Entretien By Michèle Tosi, le 15/12/2024


L
e 6 janvier 2025, l’Ensemble intercontemporain lancera les célébrations du centenaire de la naissance de Pierre Boulez, à la Philharmonie de Paris. Partageant l’affiche avec quelques-uns des chefs-d’œuvre du maître, le programme de ce concert événement ne pouvait faire l’impasse sur la création. L’EIC accueillera donc, pour la première fois, la compositrice britannique Charlotte Bray, qui présentera une nouvelle œuvre pour grand ensemble, Nothing Ever Truly Ends, spécialement commandée pour l’occasion.

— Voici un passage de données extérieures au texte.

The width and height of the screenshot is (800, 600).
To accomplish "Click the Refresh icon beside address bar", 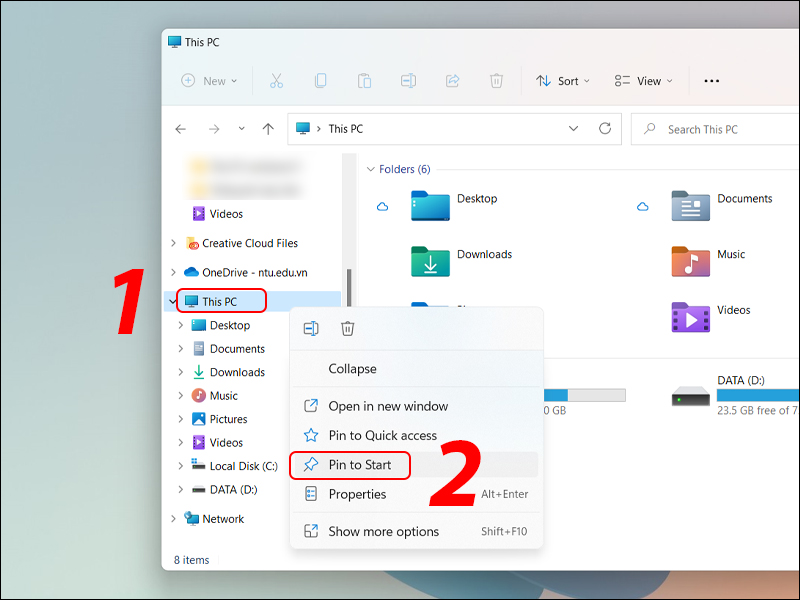I will [604, 129].
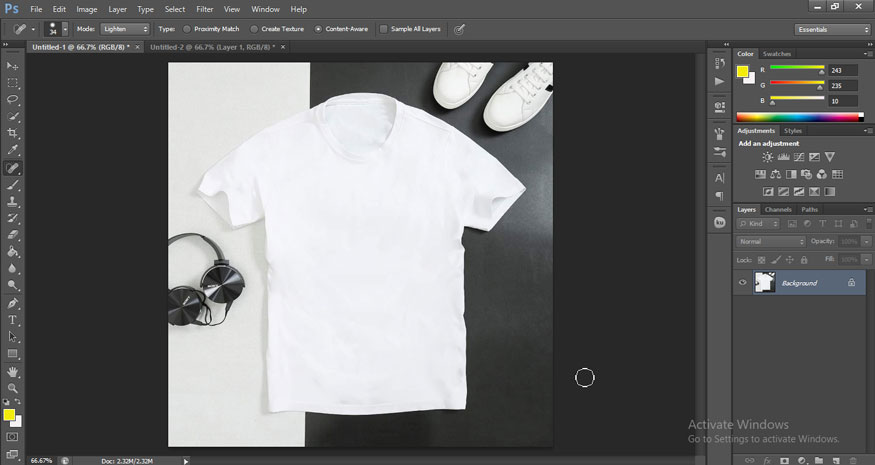
Task: Activate the Zoom tool
Action: (13, 388)
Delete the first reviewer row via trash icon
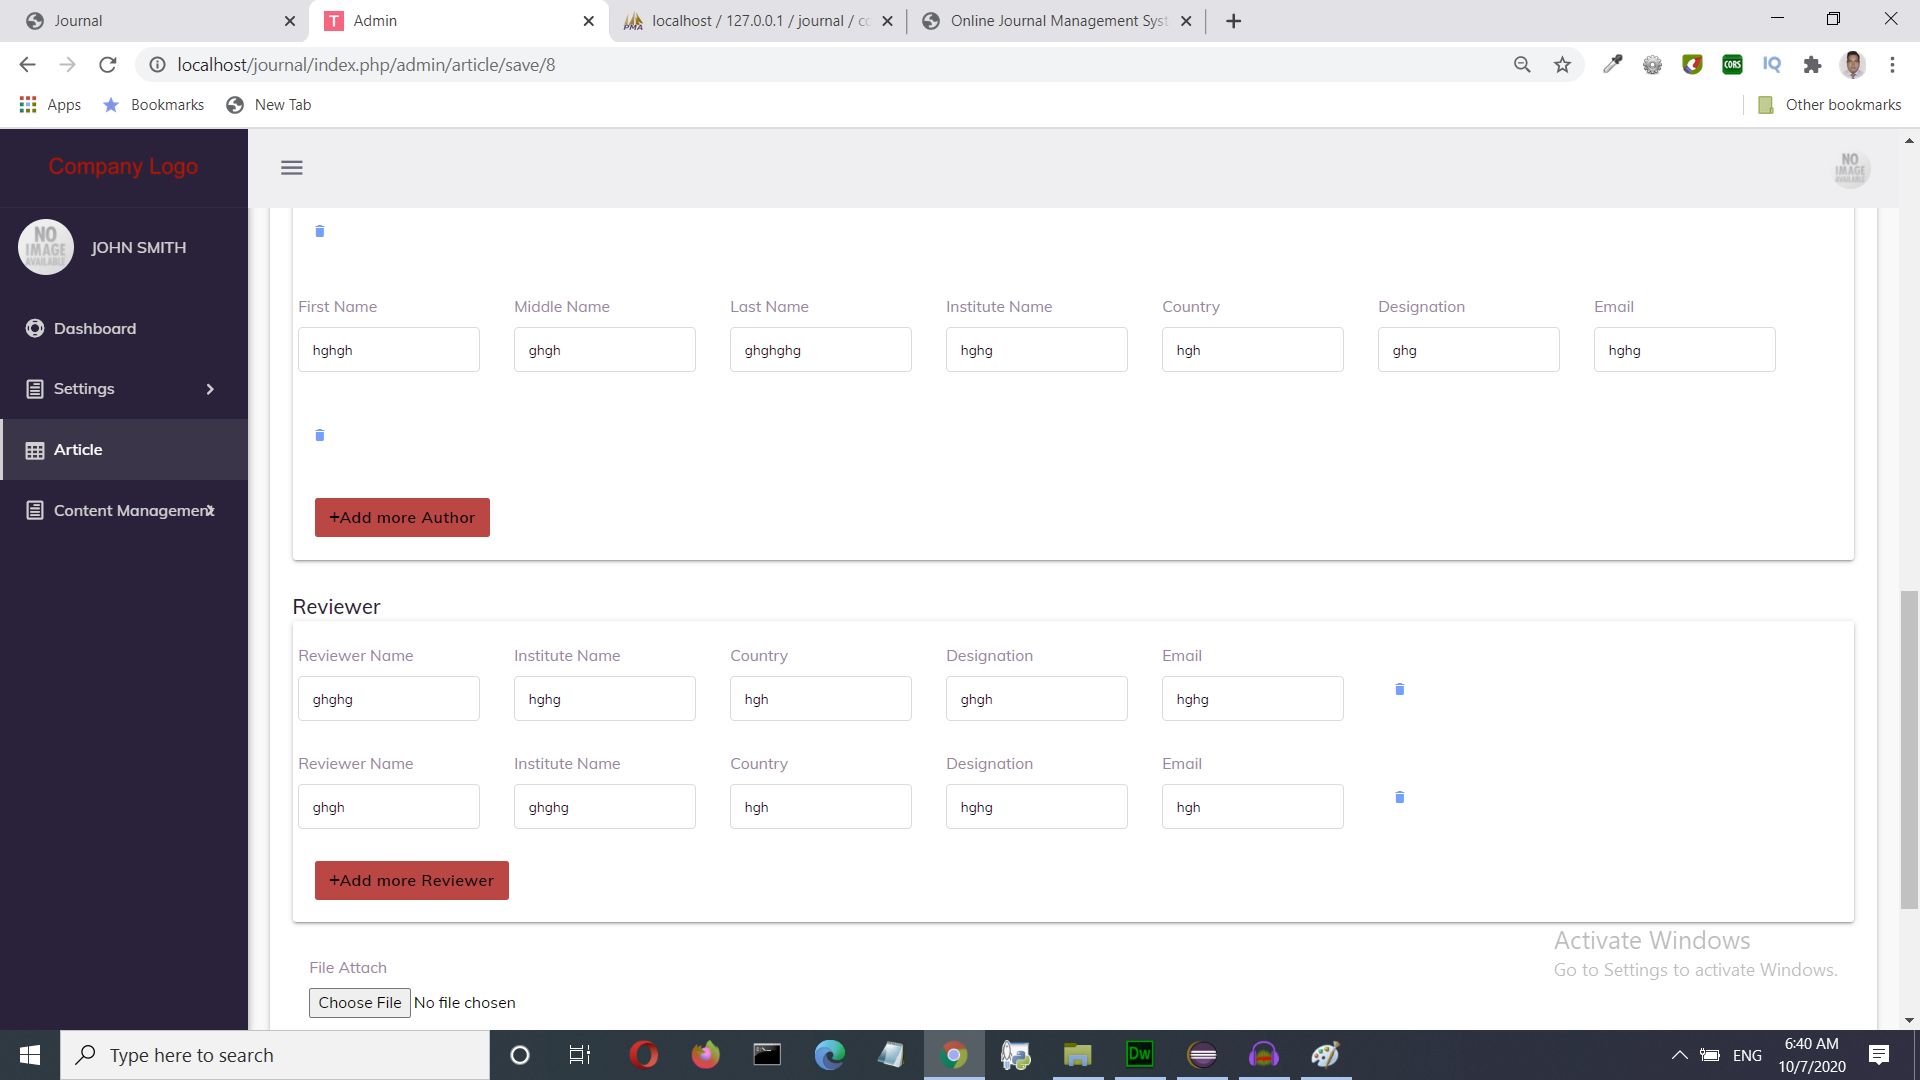 [1399, 689]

À l’affiche du premier concert ouvrant les célébrations du centenaire de la naissance de Pierre Boulez, en 2025, votre nouvelle œuvre Nothing Ever Truly Ends est écrite à la mémoire du compositeur et fondateur de l’EIC.
Je n’ai rencontré Pierre Boulez qu’une seule fois, en 2009, alors qu’il animait un atelier sur une de mes pièces d’ensemble. Il m’a livré de précieux conseils, sur l’œuvre elle-même mais aussi, de manière générale, sur le processus de composition. C’est un souvenir vif qui m’est resté toujours présent à l’esprit, me rappelant ses remarques claires et concises sur certains points. Il s’est demandé, par exemple, ce qu’il adviendrait si le rythme ralentissait. Quelles possibilités créatives cela pourrait ouvrir dans l’espace disponible ? Et quelles seraient alors les possibilités d’introduire des éléments supplémentaires ? Envisager la pièce à travers le prisme de son enseignement – la manipulation de la vitesse et du temps, l’exploration de la couleur et de l’espace sonore – a été fondamentale dans l’élaboration de Nothing Ever Truly Ends.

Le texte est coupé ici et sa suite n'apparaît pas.